Medical researchers unsure why thyroid cancer cases on the rise - USATODAY.com

INDIANAPOLIS – Thyroid cancer, which affects about 11 people per 100,000 each year, seems to be on the rise. It's a trend that baffles medical researchers.

National Cancer Institute statistics suggest that in recent years the number of cases of this often curable cancer has increased by about 6.5%. Over a decade, that has added up to make thyroid cancer the fastest-increasing cancer, says Tod Huntley, an otolaryngologist and head and neck surgeon with the Center for Ear, Nose, Throat and Allergy in Indianapolis.
"Ten years ago, if I saw four new thyroid cancer patients a year, it would have been a lot," says G. Irene Minor, a radiation oncologist with Indiana University Health Central Indiana Cancer Center. "Now sometimes I see that many in a month, and I have seen three in a week."
Thyroid cancer is more common in women younger than 45, Minor said. Doctors don't know why that's the case, but thyroid problems in general — such as hyper- or hypo-thyroidism — are more common in women.
The thyroid helps regulate heart rate, blood pressure, body temperature and weight. Thyroid cancer is three times more common in women than men.
Why is it more prevalent?
Experts remain divided on the cause of the increase.
Some attribute it to better screening. Many smaller tumors are picked up on ultrasounds or scans done for other reasons, says Michael Moore, a head and neck surgeon with Indiana University Simon Cancer Center.
Autopsies conducted on people who died for non-thyroid-related reasons reveal that as many as 80% of people older than 60 have a thyroid lump or malignancy that went undiagnosed, Moore says.
Some think that better screening alone can't explain the increase in thyroid cancer. A recent study showed that the increase is not just in smaller tumors, which might have to do with detection, but also in larger ones, Huntley says.
"There is definitely something going on," he says. "How much is due to increased surveillance and detection and how much is due to an actual biological change in disease prevalence, we don't know, but we know it's both."
Obesity, radiation exposure and diets low in fruits and vegetables are three potential culprits, Huntley says. People who are overweight have a 20% increase in thyroid cancer; those who are obese have a 53% increase. The more dental X-rays a person has, the higher the risk, studies show.
Often, thyroid cancer has no symptoms but is diagnosed when a person or his physician notices a lump in the neck. When symptoms do occur they can include difficulty swallowing or the sensation of a lump in the throat or voice changes.
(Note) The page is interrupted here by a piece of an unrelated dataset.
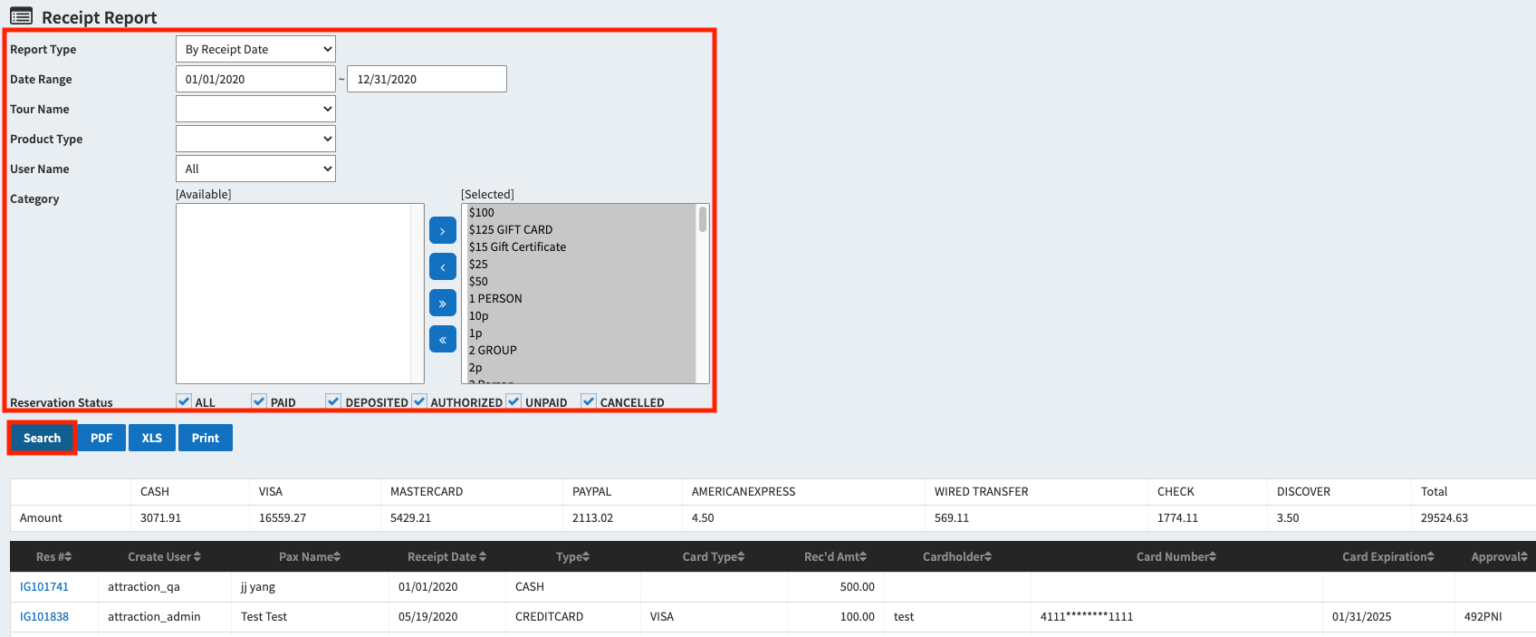Click the move selected right arrow button
The image size is (1536, 637).
442,231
Amber Skipper, 29, who was diagnosed with thyroid cancer, had felt something in her neck but thought it was a swollen lymph node. She had been prone to bronchitis and fatigue, but she attributed that to being a working mother with two small children.
When she learned she had cancer, she vowed to fight it. Numbers were on her side. The five-year survival rate for thyroid cancer is 97%.
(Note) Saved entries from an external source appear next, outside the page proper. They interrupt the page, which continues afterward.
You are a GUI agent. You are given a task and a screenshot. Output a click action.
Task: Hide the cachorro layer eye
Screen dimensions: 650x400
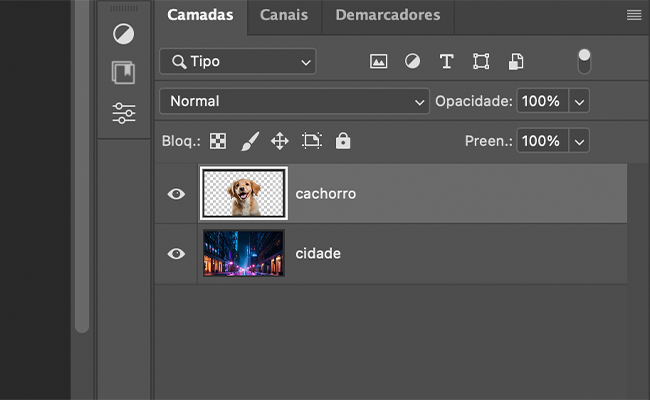[176, 194]
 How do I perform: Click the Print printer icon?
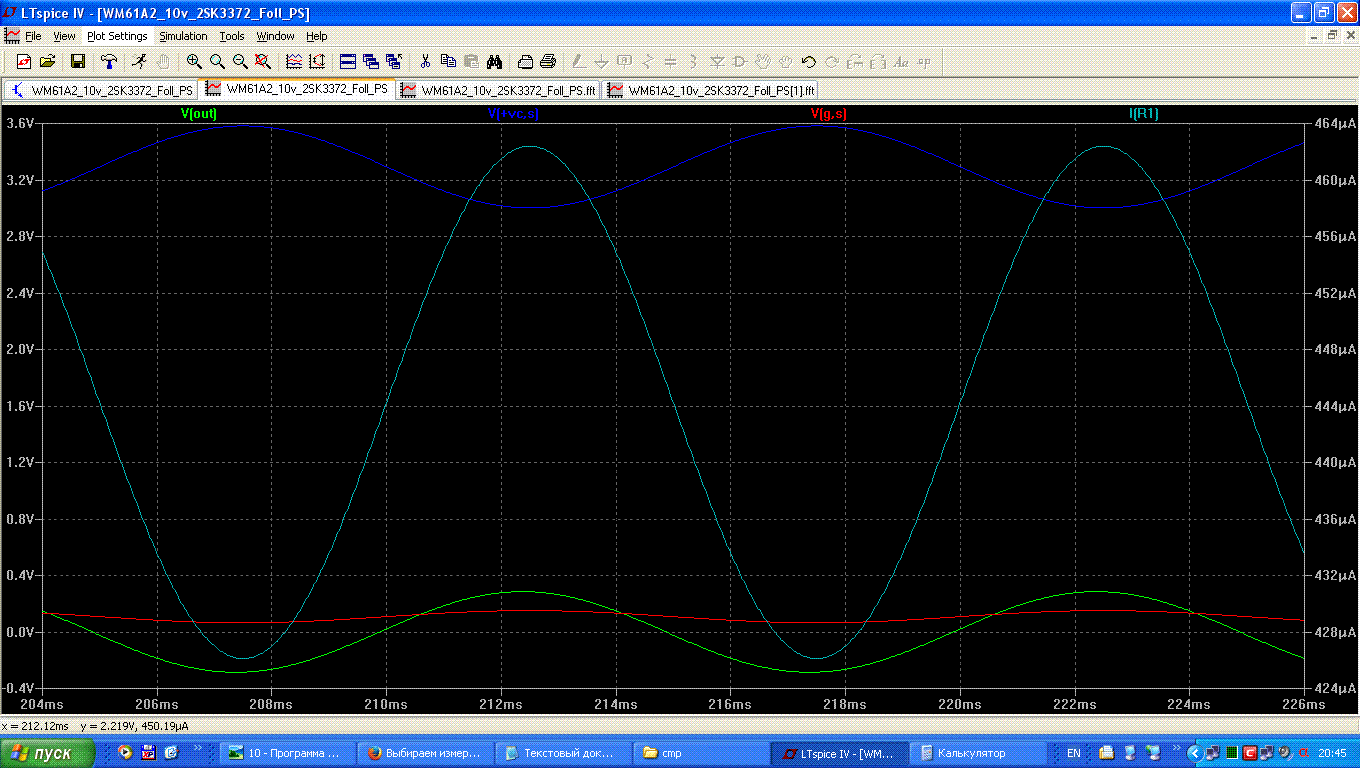548,62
In October 2010, Skipper, of Westfield, Ind., had her thyroid and many lymph nodes removed and underwent treatment with radioactive iodine. She now takes a daily replacement thyroid hormone pill.
Separated from family
Because the iodine is radioactive, Skipper had to be isolated from her family for seven days. She ached to see her two young daughters, now 4 and 2, as well as her husband, Ryan, who would leave her food outside her door.
Argentina's president, Cristina Fernandez, recently had her thyroid removed for what doctors thought was a cancerous nodule. Only after the operation did they decide the mass was not cancer.
In the year since her operation, Skipper started eating more organic foods and taking vitamins. Doctors may not be able to tell her why she got cancer, but she wants to make sure she stays healthy. She also decided to become a medical assistant to help others who are sick.
Her second iodine isolation, which lasted two days, was harder than the first. Her daughters were old enough to miss her.
At the end, she got the answer she wanted: She is cancer-free.
Says Huntley: "If you had to pick a cancer, this is what you would pick."